Die Geschichte einer Garagenfirma
Wirtschaft Aus einem kleinen Mindelheimer Betrieb ist längst eine Weltfirma geworden. Ehrung für Baur Formschaumtechnik
Mindelheim Es war einmal eine kleine Garagenfirma. Sie hatte im beschaulichen Mindelheim angefangen, mit Formschaumtechnik zu arbeiten. Das war Mitte der 70er Jahre des vorigen Jahrhunderts. Die Eheleute Baur gründeten „Charlotte Baur Kunststoffe“. Schon damals waren ihre ersten Kunden große Automobilkonzerne.

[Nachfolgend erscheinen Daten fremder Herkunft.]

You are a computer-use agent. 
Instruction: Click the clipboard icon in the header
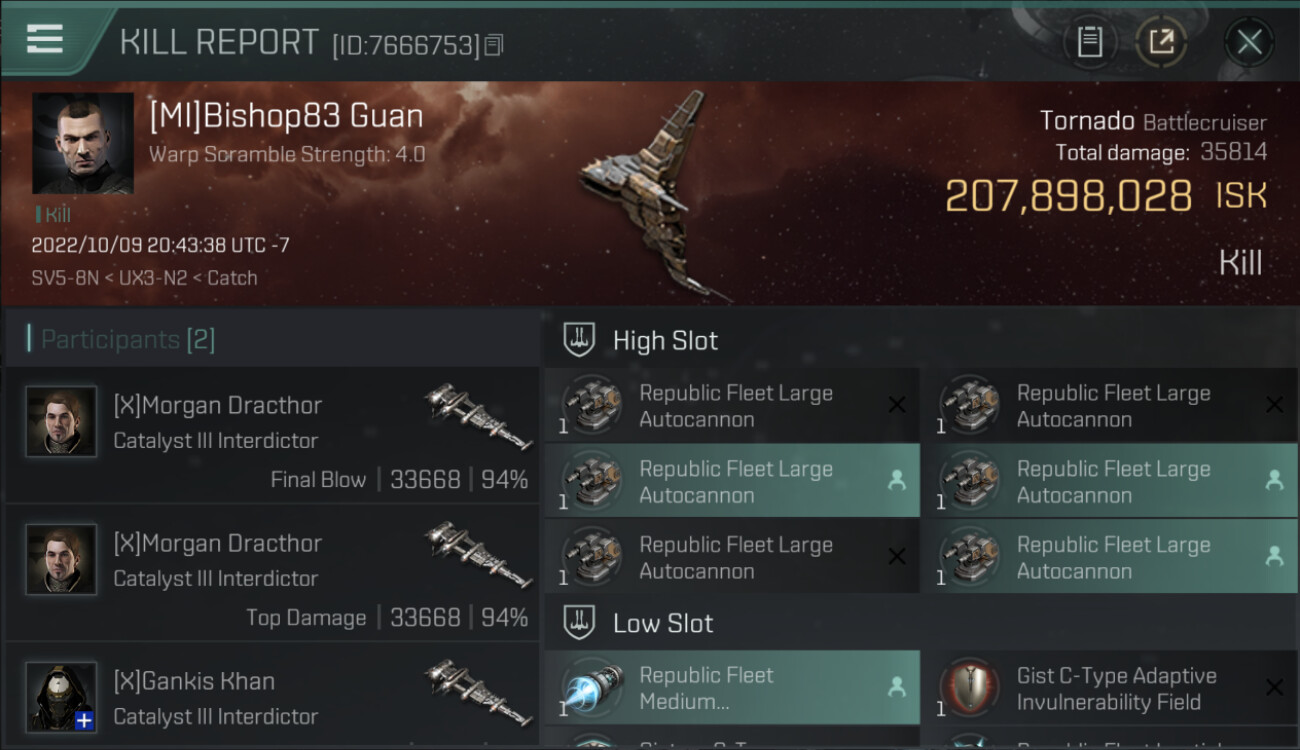click(1089, 42)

Das Unternehmen hat seither einen rasanten Aufstieg hinter sich und gehört als Zulieferer der Automobilbranche, der Industrie und der Medizintechnik inzwischen zu den ganz großen Spielern weltweit. Jetzt kommt zu dieser Erfolgsgeschichte noch eine ganz besondere Auszeichnung.
Die Firma, die inzwischen Charlotte Baur Formschaumtechnik GmbH heißt, hat es unter die ersten drei Plätze beim Bayerischen Gründerpreis 2015 gebracht. Rund 300 Firmen waren nominiert worden. Der Festakt dazu fand kürzlich in Nürnberg statt. Getragen wird der Preis von den Sparkassen, Stern, dem ZDF und Porsche. Als herausragend wurde die Unternehmensnachfolge bewertet – eine Herausforderung, vor der viele mittelständische familiengeführte Unternehmen stehen.
Bei Baur war dies vorbildlich gelaufen, wie Bernhard Fischer von der Vorstandschaft der Sparkasse Memmingen-Lindau-Mindelheim betonte. Das war letztlich auch der Grund, warum die Sparkasse die Mindelheimer Firma für den Bayerischen Gründerpreis vorgeschlagen hatte.
In den vergangenen Jahren konnten sich die Sparkassen-Manager aus Memmingen und Mindelheim schon wiederholt über ausgezeichnete Firmen freuen. Die Firma Glass aus Mindelheim war mit dem Gründerpreis ebenso schon bedacht worden wie die Grob-Werke oder BayPack aus Stetten.
Allein die Zahlen sprechen für David Spitzer, der das Unternehmen Baur als geschäftsführender Gesellschafter vor elf Jahren übernommen hatte. Spitzer stammt aus Siegen in Nordrhein-Westfalen und kannte das Mindelheimer Unternehmen bereits als leitender Angestellter eines Großkonzerns. Eines Tages sprach ihn Reinhard Baur an, ob er sich nicht vorstellen könne, sein Unternehmen fortzuführen. Die eigenen Kinder hätten kein Interesse.
Spitzer überlegte nicht lange, und er sollte recht behalten, was die Zukunftschancen des Unternehmens betraf. 2003/04 lag der Umsatz bei 3,5 bis vier Millionen Euro. Heute sind es 40 Millionen. Neben dem Hauptsitz Mindelheim hat Spitzer ein Werk in Tschechien aufgebaut. Die Produktionsfläche wird derzeit von 6000 um weitere 20 000 Quadratmeter ausgebaut. 400 Arbeitsplätze bietet das Unternehmen inzwischen, rund 100 davon sind es in Mindelheim. Mit Wuxi in China baut Spitzer derzeit einen weiteren Standort auf.
Alle großen Automarken sind Kunden - ob BMW, Mercedes, Porsche, Opel, Ford oder Volkswagen. Die Herausforderungen, die diese Konzerne an Baur Formschaumtechnik stellen, sind hoch. Wird ein neuer Motor entwickelt, kommt etwa zwei Jahre vor Markteinführung ein Prototyp nach Mindelheim. Während Motoren immer effizienter und sparsamer werden, werden sie auf der anderen Seite auch immer lauter. Das allerdings merkt der Kunde nicht - dank Baur. Die Schaumstoffe im Motorraum dienen beispielsweise dazu, den Lärm zu mindern. Und sie leisten einen Beitrag zum Energiesparen selbst. Ansaugleitungen werden gedämmt und nicht gekühlt, sagt Spitzer. Da steckt immens viel Technik und Wissen dahinter. Entwickler, Techniker und Ingenieure in Mindelheim spielen hier weltweit in der Spitzengruppe mit.